- [WORK ORDER]
In the data below, find each line carrying the string "Identify" and copy it out.

- [DATASET EXCERPTS]
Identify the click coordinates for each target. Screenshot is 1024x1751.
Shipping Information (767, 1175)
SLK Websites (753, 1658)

==

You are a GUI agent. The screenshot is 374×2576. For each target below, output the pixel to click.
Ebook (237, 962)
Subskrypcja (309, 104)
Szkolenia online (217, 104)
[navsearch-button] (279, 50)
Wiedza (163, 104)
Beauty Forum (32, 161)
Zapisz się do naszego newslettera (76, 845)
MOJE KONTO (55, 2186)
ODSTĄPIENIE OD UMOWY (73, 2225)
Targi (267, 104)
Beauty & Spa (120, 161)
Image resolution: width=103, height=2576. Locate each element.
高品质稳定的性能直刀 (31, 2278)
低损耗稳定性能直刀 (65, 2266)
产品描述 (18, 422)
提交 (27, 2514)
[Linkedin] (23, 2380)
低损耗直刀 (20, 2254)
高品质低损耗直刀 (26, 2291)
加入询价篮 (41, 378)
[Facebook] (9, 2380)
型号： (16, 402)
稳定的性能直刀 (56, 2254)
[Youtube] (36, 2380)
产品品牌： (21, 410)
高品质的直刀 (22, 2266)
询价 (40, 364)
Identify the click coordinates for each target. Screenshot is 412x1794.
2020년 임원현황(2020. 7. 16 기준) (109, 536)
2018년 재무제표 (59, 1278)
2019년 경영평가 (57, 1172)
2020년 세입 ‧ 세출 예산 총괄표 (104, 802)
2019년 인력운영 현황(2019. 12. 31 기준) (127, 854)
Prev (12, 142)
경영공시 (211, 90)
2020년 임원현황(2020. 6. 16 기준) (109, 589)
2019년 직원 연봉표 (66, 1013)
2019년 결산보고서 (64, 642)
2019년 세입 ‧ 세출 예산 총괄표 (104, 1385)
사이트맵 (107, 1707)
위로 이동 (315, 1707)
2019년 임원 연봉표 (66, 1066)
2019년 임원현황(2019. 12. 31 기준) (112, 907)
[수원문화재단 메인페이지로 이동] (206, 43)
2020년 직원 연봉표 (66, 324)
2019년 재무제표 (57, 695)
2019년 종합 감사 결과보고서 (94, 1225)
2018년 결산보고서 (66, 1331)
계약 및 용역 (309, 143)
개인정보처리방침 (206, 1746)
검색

...

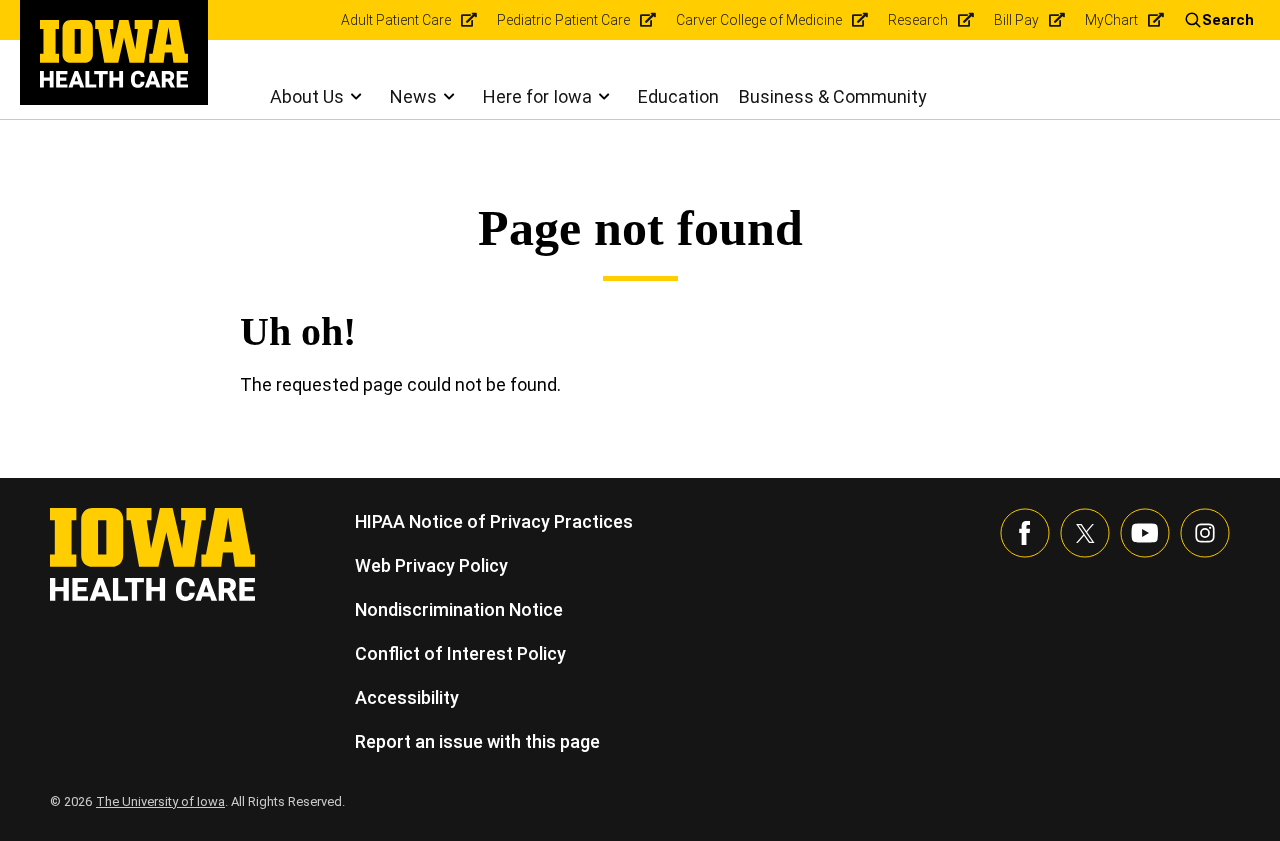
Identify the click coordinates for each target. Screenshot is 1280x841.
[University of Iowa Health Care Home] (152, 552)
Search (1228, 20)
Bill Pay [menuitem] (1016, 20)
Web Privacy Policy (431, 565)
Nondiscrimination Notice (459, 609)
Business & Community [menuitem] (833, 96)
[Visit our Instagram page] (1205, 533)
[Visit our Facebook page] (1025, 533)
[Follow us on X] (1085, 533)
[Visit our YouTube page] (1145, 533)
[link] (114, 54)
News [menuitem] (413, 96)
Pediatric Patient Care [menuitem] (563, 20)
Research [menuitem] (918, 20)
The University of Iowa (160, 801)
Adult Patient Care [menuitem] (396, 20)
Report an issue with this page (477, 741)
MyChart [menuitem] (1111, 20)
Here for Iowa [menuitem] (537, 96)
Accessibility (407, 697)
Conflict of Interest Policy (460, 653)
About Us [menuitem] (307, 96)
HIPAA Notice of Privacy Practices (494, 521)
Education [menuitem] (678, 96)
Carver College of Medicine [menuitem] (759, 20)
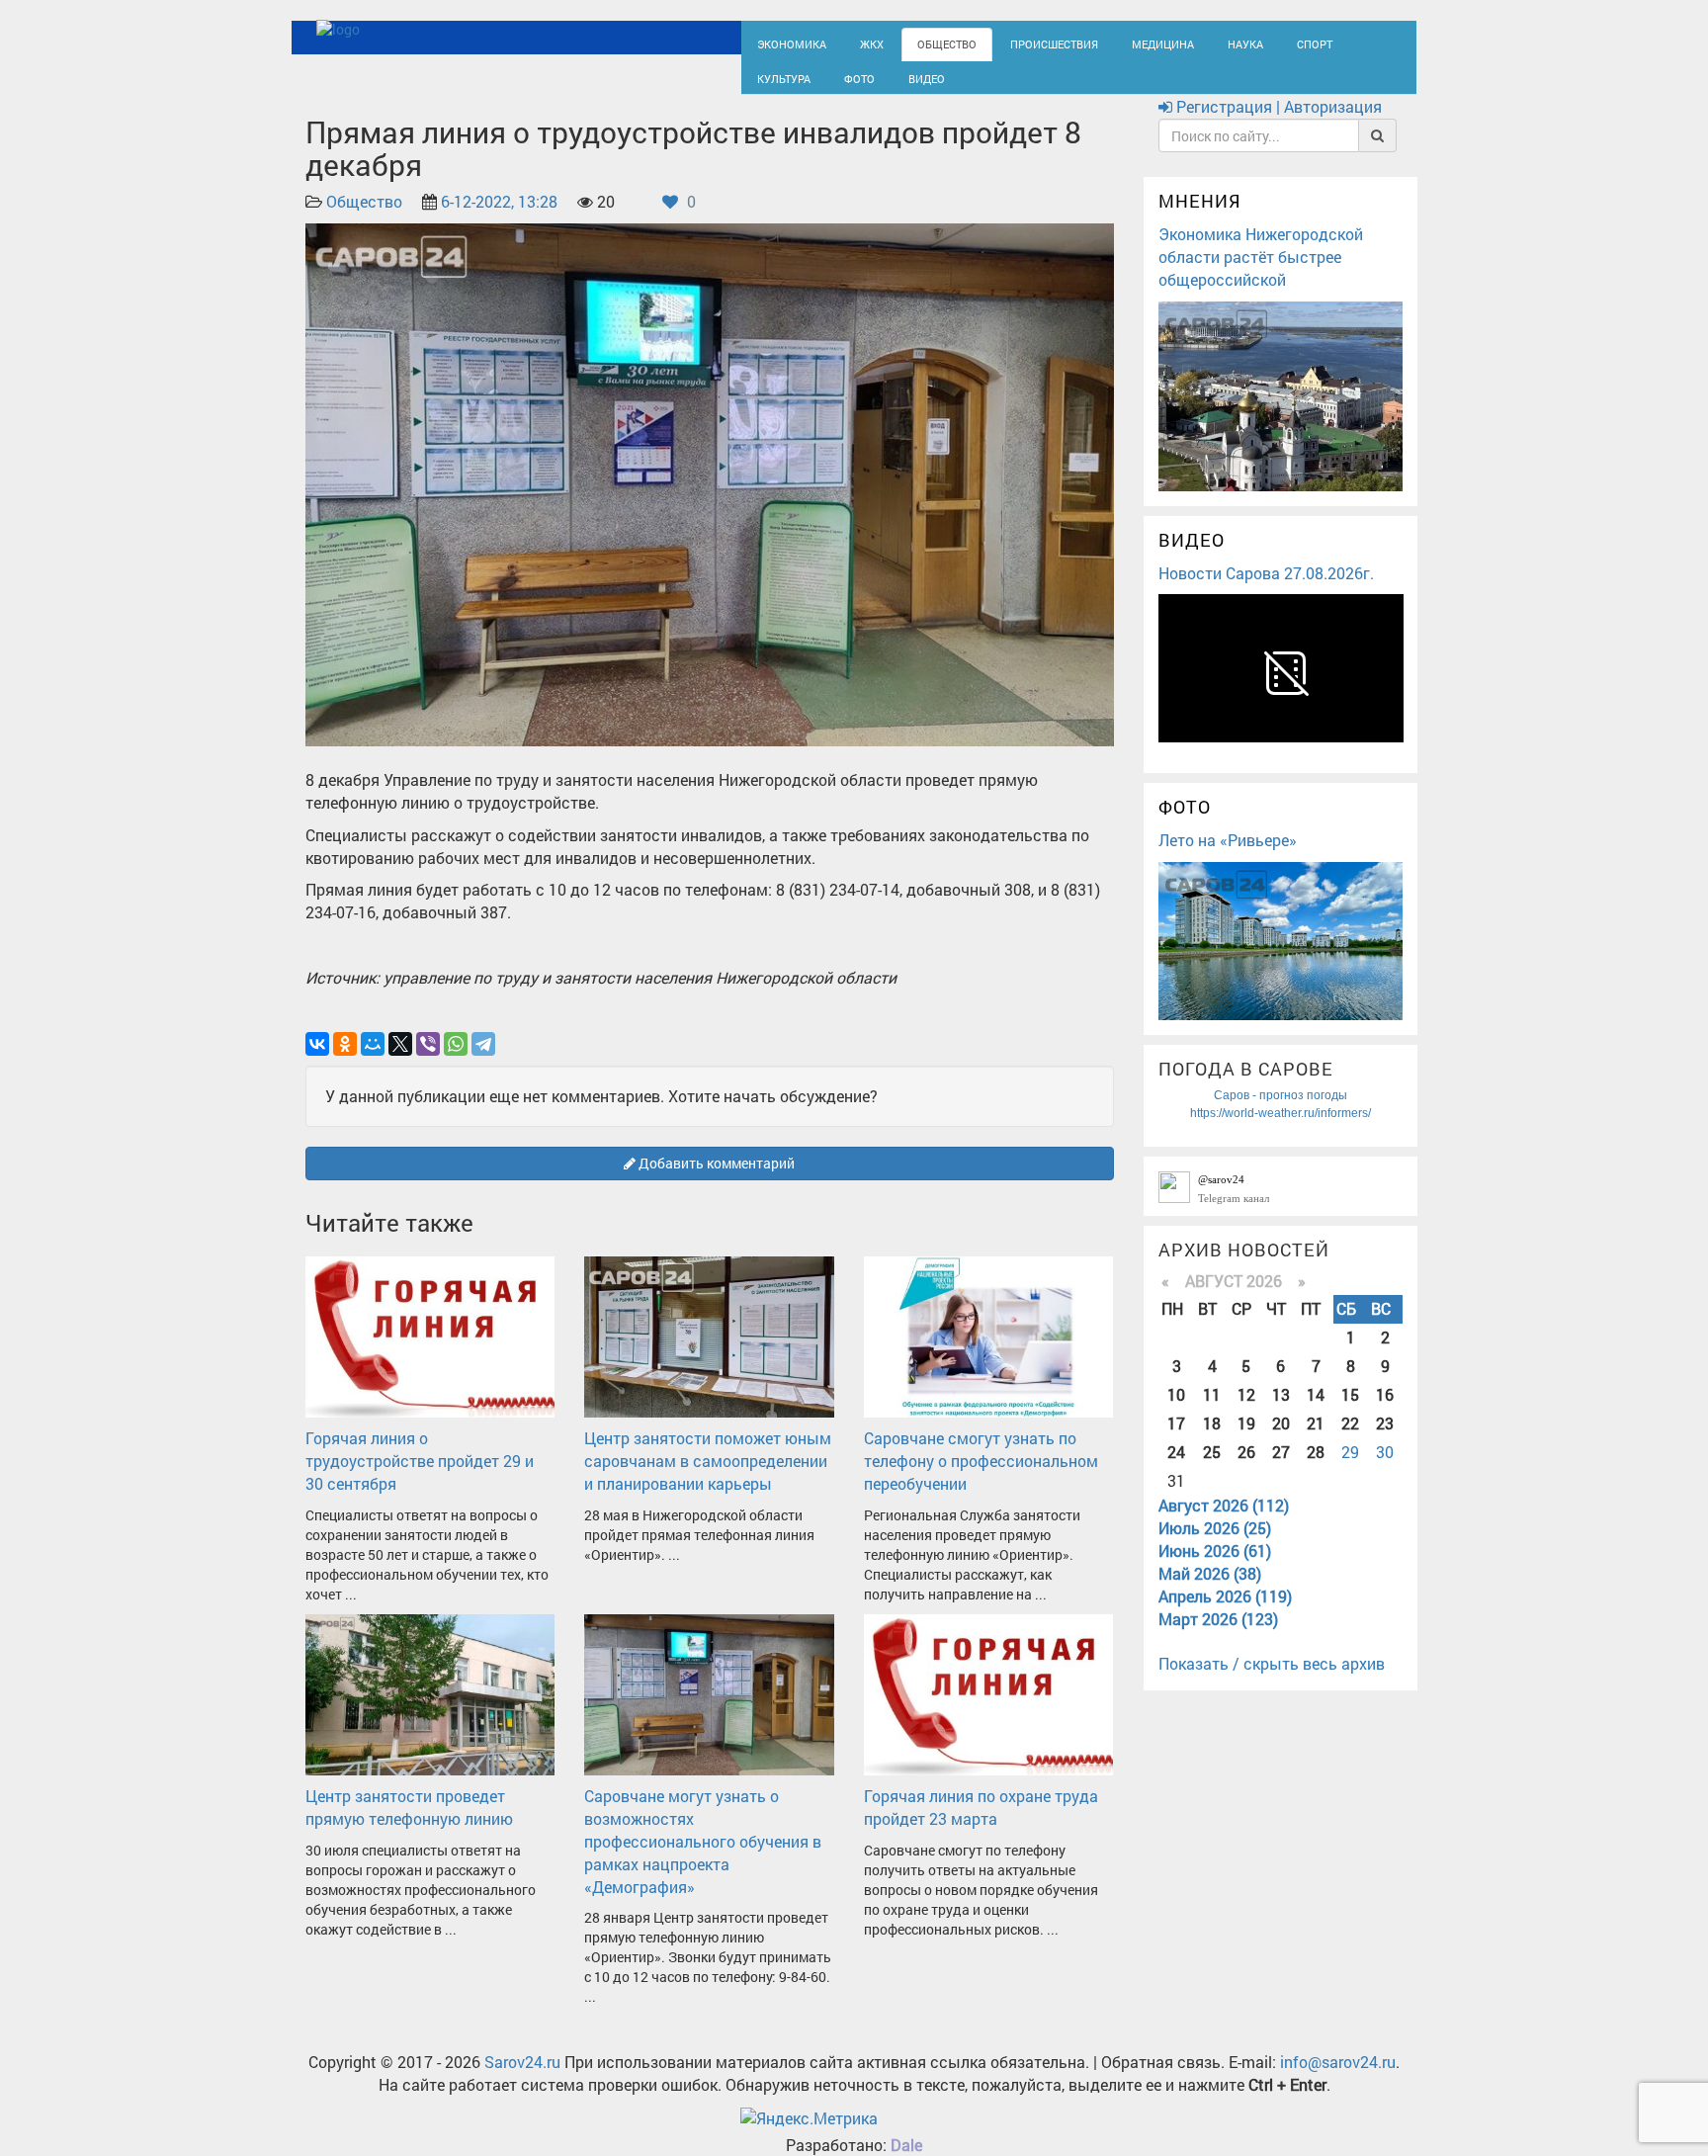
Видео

- [EXERCISE OUTPUT]
Identify the click coordinates for each target. Screenshot is 1024x1751.
Identify the click coordinates for each target. Screenshot is 412x1794.
Identify the click coordinates for each target. Screenshot is 1280x841.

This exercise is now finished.